- Activity -
Up to and including the line with "Task: Click the back length value 68 for M", please set down the entries below exactly, starting from the first line.

- Extracted material -
━━━━━━
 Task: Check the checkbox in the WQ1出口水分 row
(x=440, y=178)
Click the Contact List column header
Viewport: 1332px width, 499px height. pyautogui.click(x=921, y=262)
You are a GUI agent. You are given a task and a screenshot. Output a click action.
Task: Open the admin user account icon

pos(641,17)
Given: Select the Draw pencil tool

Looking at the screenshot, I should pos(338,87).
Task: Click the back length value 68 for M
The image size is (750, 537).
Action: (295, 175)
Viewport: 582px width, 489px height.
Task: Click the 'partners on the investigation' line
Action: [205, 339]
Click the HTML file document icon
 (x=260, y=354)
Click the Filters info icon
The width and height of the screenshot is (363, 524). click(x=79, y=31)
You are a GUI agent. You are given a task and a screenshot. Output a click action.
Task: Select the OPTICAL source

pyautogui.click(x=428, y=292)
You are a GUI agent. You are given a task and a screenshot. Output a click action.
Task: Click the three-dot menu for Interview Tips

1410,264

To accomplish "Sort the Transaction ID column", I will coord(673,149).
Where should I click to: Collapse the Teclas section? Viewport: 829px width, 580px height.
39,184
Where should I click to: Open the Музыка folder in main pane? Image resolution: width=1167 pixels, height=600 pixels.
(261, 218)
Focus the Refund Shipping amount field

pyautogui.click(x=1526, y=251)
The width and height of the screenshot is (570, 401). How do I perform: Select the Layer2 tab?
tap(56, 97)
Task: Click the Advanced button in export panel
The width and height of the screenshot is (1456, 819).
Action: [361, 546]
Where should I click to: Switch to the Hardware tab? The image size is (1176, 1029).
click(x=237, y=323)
━━━━━━
- Answer section -
 Task: Check the checkbox in the WQ1出口水分 row
(x=440, y=178)
Click the Contact List column header
Viewport: 1332px width, 499px height. pyautogui.click(x=921, y=262)
You are a GUI agent. You are given a task and a screenshot. Output a click action.
Task: Open the admin user account icon

pos(641,17)
Given: Select the Draw pencil tool

Looking at the screenshot, I should pos(338,87).
Task: Click the back length value 68 for M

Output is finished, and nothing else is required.